[DATA EXTRACT — start]
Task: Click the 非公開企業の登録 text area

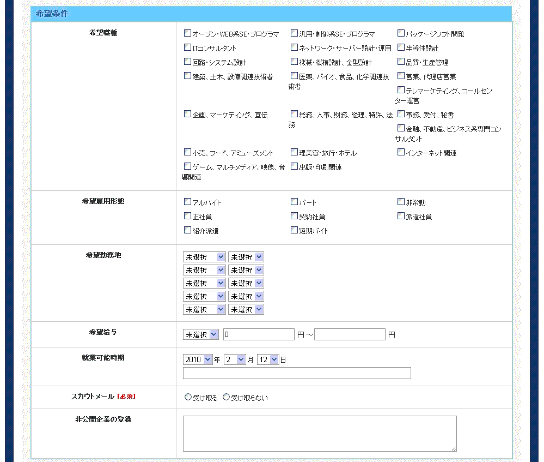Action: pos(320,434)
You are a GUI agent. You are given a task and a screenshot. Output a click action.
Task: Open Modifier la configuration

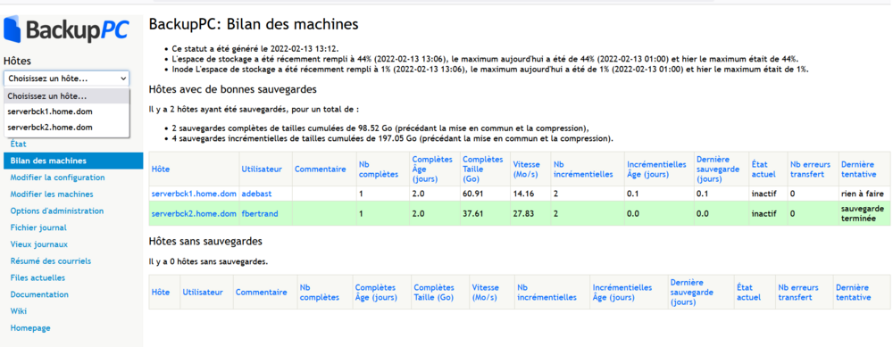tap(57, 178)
[DATA EXTRACT — finish]
> _EXERCISE BRIEF_:
Transcribe the entries above verbatim, omitting their pictures.

> _SOLVED PROBLEM_:
Task: Click the 非公開企業の登録 text area

Action: pos(320,434)
You are a GUI agent. You are given a task and a screenshot. Output a click action.
Task: Open Modifier la configuration

tap(57, 178)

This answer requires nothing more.